-------- Trecho fornecido

E assim foi, e assim tem sido… Na primeira vez que a tive em meus braços sua vida já contava nove dias e na frieza daquela UTI eu tive medo de não ser capaz de cuidar daquela “frágil” criaturinha com todas as necessidades que ela viria a ter.
Eu nunca tinha ouvido falar em sonda uretral, cateter de derivação ou o que seria uma órtese soropodálica? Tutor, parapódium, muletas, curativos, cirurgias, tratamentos, sofrimento… Eu não sabia como seria lidar com a sua dor, afinal nem sabia ao certo como lidar com a minha. Mas tive que aprender na marra!
Até meu vocabulário mudou, palavras do universo médico que eu nem sonhava existir passaram a fazer parte do nosso dia a dia e então descobri que possuía forças que nem supunha e em quantidade suficiente para dividir com ela, que precisaria ainda mais do que eu.
Eu sempre disse que a carregaria em meus braços enquanto meus braços tivessem forças, mas minha cadeirantinha teimou em crescer rápido demais e meus braços enfraqueceram na mesma proporção. Hoje quase é ela quem me carrega e sua cadeira a leva onde eu não consigo mais.
Sua infância foi vivida entre parques e hospitais, festas e cirurgias, alegrias e incertezas… mas tudo passou e posso dizer que vencemos, alias, estamos vencendo pois ainda não acabou. Hoje vejo suas bonecas quase abandonadas em meio a diários, segredos e sonhos.
Muitos dias Da Criança foram planejados, esperados e comemorados (um deles até no hospital, pós-cirurgia) e agora, quando mais um se aproxima, me dou conta de que estão prestes a nem serem mais lembrados.
Dou-me conta de que a criança que eu tinha está dando lugar a uma linda adolescente. Que a vergonha de sorrir faltando um dentinho não é nada comparada à “tragédia” de uma testa cheia de espinhas. Que aturar as manhas no supermercado era mais fácil do que as atuais alternâncias da TPM (aliás, descobri que TPM significa Tenha Pena da Mãe!).

----------------
-------- Entradas extraídas

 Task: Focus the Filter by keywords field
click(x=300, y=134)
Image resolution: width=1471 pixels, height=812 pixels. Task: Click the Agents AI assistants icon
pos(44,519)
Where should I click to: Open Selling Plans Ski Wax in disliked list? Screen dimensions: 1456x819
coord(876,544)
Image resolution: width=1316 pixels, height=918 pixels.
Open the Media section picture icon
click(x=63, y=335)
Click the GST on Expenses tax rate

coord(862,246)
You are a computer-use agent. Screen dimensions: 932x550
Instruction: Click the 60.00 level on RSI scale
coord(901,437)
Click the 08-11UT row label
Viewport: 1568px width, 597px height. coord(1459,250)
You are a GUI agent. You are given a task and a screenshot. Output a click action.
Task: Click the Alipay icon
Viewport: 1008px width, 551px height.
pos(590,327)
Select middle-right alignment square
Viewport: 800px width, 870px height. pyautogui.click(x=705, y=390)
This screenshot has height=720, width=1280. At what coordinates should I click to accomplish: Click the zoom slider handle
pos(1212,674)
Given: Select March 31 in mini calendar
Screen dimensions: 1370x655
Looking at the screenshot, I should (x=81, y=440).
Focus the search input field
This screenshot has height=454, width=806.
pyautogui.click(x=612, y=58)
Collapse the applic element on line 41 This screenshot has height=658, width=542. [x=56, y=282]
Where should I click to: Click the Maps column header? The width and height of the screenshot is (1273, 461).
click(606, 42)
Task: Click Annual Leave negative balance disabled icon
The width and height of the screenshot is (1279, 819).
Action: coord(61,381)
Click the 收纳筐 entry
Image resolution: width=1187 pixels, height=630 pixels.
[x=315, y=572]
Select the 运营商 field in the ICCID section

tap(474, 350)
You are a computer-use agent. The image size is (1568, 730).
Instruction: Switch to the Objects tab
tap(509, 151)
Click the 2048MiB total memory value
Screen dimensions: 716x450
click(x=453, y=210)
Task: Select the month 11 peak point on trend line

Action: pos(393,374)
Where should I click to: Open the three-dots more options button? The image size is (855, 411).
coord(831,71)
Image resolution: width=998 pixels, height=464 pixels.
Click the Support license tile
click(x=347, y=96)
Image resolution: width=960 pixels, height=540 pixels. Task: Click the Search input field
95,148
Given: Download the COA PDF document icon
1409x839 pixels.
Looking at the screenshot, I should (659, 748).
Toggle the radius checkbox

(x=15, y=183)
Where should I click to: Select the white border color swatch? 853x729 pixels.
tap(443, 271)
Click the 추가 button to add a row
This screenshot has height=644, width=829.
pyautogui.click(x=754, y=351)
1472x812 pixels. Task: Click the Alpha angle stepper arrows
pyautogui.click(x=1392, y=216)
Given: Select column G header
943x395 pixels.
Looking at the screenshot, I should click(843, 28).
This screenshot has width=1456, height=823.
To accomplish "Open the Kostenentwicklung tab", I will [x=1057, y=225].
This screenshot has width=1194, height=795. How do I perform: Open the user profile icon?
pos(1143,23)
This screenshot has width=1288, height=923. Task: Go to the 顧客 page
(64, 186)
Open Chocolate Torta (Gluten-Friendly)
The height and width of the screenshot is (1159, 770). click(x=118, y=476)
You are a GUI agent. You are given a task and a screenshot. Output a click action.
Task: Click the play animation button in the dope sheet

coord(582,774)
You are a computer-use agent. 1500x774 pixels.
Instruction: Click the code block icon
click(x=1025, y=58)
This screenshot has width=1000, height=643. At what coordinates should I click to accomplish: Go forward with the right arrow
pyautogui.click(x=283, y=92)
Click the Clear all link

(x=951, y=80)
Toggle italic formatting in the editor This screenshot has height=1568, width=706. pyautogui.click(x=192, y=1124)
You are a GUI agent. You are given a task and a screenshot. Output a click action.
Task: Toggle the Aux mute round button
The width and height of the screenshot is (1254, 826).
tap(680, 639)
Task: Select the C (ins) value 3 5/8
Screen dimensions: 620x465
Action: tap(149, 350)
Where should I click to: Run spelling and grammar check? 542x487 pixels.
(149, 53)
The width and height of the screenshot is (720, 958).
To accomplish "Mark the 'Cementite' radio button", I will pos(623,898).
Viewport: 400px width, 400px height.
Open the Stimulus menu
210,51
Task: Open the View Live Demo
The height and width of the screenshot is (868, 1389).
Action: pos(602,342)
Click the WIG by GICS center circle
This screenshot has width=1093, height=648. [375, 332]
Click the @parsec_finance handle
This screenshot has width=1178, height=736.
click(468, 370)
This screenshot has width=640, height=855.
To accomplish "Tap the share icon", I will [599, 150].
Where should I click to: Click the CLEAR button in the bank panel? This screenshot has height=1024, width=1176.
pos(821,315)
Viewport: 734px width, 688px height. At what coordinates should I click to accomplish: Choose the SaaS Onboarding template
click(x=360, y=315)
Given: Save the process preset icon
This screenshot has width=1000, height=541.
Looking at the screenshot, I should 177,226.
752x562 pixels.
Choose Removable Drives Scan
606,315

----------------

Tarefa:
Dê a continuação do trecho sobre a filha cadeirante que deixa a infância e chega à adolescência, começando logo após a última frase apresentada.

Resposta:
Que voltar das festas com minha roupa carimbada por suas mãozinhas sujas de brigadeiro era menos angustiante do que voltar sozinha depois de deixa-la no “níver” da colega de classe e aguardar que me ligue para ir buscá-la no final (não antes disso! Já aprendi).
Medos? Muitos! Primeiro de que nem nascesse; nasceu… Cirurgia com três horas de vida; sobreviveu… Outra com seis dias; superou… E mais outras vinte e tantas até hoje, para mostrar que medos existem, mas confiança, empenho e esperança são capazes de derrotá-los…
E baseada nesta mesma trilogia, “confiança, empenho e esperança”, é que procuro prepará-la para a vida, vencendo cada obstáculo e renascendo a cada primavera, a cada reinicio de ciclo. A cada vez que nos despedimos de uma fase encantadora de sua vida e nos deparamos com um novo e belo ser, com novos desafios, novos medos, novas alegrias. E também frustrações, já que sem contrapontos não se faz uma bela melodia. Isso ela também precisa aprender.
Hoje meus medos e anseios são outros, tenho medo de que ela não possa ir a todos os lugares que quiser, ser quem quiser, fazer tudo o que quiser, estar com quem quiser. Apenas porque sua cadeira de rodas não é bem vinda, não passa pela porta, não sobe a escadaria, não transita pelas calçadas tomadas por obstáculos e buracos.
Tenho medo de que a ignorância do preconceito ainda continue e que ela venha a sofrer com isso. Tenho medo de que o despreparo e desrespeito pelas diferenças ainda vigore no futuro.
Nada sei sobre seu futuro, mas é para ele que a preparo, para que não pareça tão assustador quando não mais puder contar comigo na retaguarda, empurrando sua cadeira e sua vida rumo a outras primaveras.